É vergonhoso que os partidos políticos andem sempre a dizer que é preciso fazer mais pelas pessoas e que os candidatos digam que a sua prioridade é as pessoas, mas quando o Bloco de Esquerda apresenta medidas concretas, reais e de possibilidade de implementação imediata, esses partidos rejeitam-nas, mostrando que não querem saber das pessoas, apenas usam as pessoas como forma de angariar votos em campanha.

Só há duas razões possíveis para que se tenham chumbado as propostas de reforço de ação social que o Bloco pretendia implementar no concelho:

A primeira razão é o completo desconhecimento da realidade. O PSD tem o discurso de que tudo vai bem no reino da Dinamarca, não se apercebendo que este é um reino onde, afinal, o rei vai nú. Não, nem tudo vai bem. Só pensa que tudo vai bem quem não sabe o que se passa e quem desconhece a realidade fora da porta de sua casa ou fora da porta do seu gabinete.

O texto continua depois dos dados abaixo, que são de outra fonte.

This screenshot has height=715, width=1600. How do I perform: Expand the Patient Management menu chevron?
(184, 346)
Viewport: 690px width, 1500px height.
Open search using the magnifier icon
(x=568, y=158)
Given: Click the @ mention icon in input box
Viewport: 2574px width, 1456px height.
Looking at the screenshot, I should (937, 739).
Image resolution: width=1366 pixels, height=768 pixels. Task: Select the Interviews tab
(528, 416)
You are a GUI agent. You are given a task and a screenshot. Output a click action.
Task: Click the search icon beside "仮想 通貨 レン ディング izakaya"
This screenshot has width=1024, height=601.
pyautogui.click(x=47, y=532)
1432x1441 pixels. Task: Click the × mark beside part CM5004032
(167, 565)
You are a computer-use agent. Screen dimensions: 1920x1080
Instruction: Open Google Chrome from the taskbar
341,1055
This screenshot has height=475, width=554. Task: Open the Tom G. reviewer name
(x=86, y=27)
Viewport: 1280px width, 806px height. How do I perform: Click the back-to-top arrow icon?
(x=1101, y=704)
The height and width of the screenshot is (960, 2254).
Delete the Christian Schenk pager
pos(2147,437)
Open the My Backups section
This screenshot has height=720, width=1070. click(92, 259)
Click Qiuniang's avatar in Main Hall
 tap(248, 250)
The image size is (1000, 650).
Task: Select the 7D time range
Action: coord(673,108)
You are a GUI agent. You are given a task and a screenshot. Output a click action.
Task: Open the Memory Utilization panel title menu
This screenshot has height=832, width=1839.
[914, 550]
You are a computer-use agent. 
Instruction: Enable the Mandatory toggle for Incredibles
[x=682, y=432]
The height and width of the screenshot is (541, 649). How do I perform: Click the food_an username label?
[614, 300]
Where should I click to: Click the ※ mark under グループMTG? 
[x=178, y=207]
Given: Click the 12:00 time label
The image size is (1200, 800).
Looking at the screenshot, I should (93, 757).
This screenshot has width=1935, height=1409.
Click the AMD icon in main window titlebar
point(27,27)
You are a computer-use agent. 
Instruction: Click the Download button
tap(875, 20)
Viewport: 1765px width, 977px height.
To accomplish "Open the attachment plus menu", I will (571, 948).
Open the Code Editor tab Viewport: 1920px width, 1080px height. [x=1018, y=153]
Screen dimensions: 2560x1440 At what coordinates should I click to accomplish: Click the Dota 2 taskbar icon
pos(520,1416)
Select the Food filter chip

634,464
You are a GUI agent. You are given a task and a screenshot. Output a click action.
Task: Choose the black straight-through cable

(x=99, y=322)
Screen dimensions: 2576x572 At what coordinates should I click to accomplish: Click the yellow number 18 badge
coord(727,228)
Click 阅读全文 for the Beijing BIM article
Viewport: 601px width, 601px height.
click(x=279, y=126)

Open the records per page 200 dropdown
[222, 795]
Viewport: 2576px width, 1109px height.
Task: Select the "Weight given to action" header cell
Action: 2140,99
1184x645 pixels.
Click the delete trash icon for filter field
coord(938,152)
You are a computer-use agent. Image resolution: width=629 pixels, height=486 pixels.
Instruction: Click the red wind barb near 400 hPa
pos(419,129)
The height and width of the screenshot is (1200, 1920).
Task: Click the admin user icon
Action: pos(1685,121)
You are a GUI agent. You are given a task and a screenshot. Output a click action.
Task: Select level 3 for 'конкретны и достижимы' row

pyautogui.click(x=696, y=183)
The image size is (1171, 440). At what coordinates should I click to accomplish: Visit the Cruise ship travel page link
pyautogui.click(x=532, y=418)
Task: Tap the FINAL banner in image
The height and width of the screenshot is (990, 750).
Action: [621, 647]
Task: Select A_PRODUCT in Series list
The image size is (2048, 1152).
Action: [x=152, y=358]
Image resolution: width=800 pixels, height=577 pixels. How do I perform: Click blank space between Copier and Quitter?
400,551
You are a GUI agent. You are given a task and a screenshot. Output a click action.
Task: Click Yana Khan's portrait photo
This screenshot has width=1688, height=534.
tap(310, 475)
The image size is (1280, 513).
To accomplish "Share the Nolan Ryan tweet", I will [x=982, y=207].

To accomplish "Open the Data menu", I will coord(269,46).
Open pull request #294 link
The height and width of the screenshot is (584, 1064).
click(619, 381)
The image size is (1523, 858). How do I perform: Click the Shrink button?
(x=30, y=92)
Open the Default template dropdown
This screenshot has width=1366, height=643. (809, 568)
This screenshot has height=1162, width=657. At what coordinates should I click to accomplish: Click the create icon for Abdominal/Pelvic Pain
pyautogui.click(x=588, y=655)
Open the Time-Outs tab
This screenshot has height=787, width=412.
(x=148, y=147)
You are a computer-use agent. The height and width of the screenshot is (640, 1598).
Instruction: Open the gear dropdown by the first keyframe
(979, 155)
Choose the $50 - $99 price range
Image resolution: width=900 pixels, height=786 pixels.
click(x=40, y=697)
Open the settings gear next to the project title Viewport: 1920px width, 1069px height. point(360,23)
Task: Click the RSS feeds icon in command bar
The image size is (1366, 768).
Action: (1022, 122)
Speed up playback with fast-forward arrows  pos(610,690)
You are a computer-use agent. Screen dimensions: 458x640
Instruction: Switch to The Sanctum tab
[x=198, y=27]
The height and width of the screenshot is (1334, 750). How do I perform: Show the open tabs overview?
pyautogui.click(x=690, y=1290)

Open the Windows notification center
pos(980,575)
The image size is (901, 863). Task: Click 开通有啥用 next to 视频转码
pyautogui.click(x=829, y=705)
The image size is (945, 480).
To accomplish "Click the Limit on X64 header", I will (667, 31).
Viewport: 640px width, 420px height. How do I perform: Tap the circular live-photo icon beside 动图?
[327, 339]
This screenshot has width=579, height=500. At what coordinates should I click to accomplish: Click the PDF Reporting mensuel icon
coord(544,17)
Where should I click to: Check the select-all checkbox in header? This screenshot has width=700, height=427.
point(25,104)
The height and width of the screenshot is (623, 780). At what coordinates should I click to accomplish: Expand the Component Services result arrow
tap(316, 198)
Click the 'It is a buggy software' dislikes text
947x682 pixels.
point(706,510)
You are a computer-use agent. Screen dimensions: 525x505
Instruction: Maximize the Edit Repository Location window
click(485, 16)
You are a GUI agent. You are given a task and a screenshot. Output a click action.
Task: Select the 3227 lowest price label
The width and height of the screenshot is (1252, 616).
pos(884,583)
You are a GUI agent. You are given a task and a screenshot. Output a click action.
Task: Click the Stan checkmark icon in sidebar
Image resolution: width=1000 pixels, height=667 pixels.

A segunda razão é o taticismo político. Os restantes partidos julgaram que ao aprovar o pacote de reforço de ação social do Bloco, iriam perder uma bandeira eleitoral. Tiveram medo de perder votos para o Bloco de Esquerda e, por isso, preferiram deixar as pessoas a passar mal durante mais uns meses.

O que aconteceu na última Assembleia Municipal é um exemplo do que de pior existe na política.

O Bloco de Esquerda não desistirá das suas propostas, mas não pode deixar de dizer à população de S. João da Madeira que se não fosse o jogo político de todos os outros partidos, essas propostas poderiam estar aprovadas, já hoje.

Este exemplo mostra bem como é necessário mudar a política e a representação dos órgãos municipais. É preciso mais Bloco de Esquerda e menos taticismo. É preciso mais seriedade a encarar os problemas das pessoas e menos jogo político com a vida das pessoas!